Which runtime are you using?
Spine-C, Spine-C#, SpineLua, SpineJS all use opaque pointers to store textures (although the latter two are prototyped languages). Look at how the animations are rendered and you can see possibly a way to 'log' which textures you are using.
However, I'm going to suggest a different approach: skins.
You see, to save memory and increase rendering performance, you should really be packing your regions/sprites into an Atlas. Generally speaking, textures are uploaded to power-of-two surfaces on the GPU (barring certain extensions). That means if your sprite isn't pow2 sized, extra space is added around the sprite to align it properly. I think one time I calculated an average wasted space of 40% in a game. 40% means you could have unused regions loaded on an atlas and still save more memory than having everything separate.

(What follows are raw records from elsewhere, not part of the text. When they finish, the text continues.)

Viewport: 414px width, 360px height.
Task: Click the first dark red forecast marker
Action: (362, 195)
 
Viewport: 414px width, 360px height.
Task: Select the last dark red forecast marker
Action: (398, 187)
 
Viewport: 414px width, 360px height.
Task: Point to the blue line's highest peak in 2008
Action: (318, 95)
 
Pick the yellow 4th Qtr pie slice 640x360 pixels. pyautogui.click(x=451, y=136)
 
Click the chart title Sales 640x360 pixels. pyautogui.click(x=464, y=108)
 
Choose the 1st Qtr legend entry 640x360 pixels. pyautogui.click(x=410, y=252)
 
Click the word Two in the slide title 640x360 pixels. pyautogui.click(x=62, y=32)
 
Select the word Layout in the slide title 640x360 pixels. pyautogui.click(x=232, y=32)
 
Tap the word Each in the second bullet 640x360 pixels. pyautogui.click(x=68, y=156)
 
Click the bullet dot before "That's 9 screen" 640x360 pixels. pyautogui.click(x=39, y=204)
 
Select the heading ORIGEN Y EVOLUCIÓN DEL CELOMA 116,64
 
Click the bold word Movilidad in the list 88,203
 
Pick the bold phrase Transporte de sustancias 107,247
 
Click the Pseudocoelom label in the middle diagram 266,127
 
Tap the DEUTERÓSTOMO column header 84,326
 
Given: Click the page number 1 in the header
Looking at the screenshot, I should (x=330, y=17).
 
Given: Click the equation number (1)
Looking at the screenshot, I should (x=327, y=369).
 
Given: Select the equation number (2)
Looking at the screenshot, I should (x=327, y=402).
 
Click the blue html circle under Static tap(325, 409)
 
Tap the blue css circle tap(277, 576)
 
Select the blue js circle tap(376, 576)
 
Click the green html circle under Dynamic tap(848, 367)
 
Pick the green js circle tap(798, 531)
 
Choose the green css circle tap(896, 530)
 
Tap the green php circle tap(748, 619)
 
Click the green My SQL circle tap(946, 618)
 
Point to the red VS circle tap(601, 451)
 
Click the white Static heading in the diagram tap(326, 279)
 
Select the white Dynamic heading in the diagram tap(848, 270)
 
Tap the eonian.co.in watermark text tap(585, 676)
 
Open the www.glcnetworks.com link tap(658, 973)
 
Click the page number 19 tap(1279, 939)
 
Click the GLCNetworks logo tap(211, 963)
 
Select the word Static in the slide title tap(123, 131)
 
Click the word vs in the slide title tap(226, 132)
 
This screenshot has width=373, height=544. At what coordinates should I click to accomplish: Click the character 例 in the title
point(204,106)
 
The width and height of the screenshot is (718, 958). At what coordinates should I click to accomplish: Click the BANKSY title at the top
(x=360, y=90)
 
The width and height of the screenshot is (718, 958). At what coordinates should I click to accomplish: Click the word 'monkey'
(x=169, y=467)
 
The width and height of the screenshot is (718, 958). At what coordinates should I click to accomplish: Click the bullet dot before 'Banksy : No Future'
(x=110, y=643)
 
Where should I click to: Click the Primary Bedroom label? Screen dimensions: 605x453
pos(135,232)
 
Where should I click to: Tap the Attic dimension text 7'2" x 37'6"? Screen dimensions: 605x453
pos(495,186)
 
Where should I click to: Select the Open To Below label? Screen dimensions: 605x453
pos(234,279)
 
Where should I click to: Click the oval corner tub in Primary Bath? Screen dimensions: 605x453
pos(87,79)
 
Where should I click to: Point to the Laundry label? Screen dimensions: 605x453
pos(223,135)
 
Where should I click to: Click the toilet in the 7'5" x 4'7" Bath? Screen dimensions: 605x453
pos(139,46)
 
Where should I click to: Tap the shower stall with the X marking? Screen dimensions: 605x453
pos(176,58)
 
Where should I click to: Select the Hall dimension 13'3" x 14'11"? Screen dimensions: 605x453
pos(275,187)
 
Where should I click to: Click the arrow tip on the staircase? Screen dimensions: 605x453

When you pack your regions into a single sheet, only the outer edges gain wasted space, and that's if the texture isn't pow2 on disk. (But why waste disk space)
Changing textures on the GPU is another performance bottleneck. If all of the regions are packed into the same texture, then this occurs less frequently; increasing the throughput.
BUT! If all of your regions (for a particular skin) are packed into the same texture, there's no way to drop them individually. ๐
You can drop whole skins if you pack skins into separate textures. There's no real runtime/dynamic trick to dropping a skin. You can just say: "Hey, this level doesn't use Zombies" and just not load it to begin with. You will have to iterate over the skins to update the renderObject pointers (or null them out) before calling 'setSkin' on the spSkeleton.
==========================
My Level descriptor files specify level assets at the top (in a Library structure). The Libraries are chained together, so when I'm searching for an asset, it looks in the local library, then chains up to it's parent. The root parent contains all assets that the entire game uses (e.g. fonts). If your game uses a lot of the same animations with different skins in different levels, then the SkeletonData would probably be in an intermediate library with the skins in the level library.
That way, when you end a level, the local library is released and it takes the assets with it.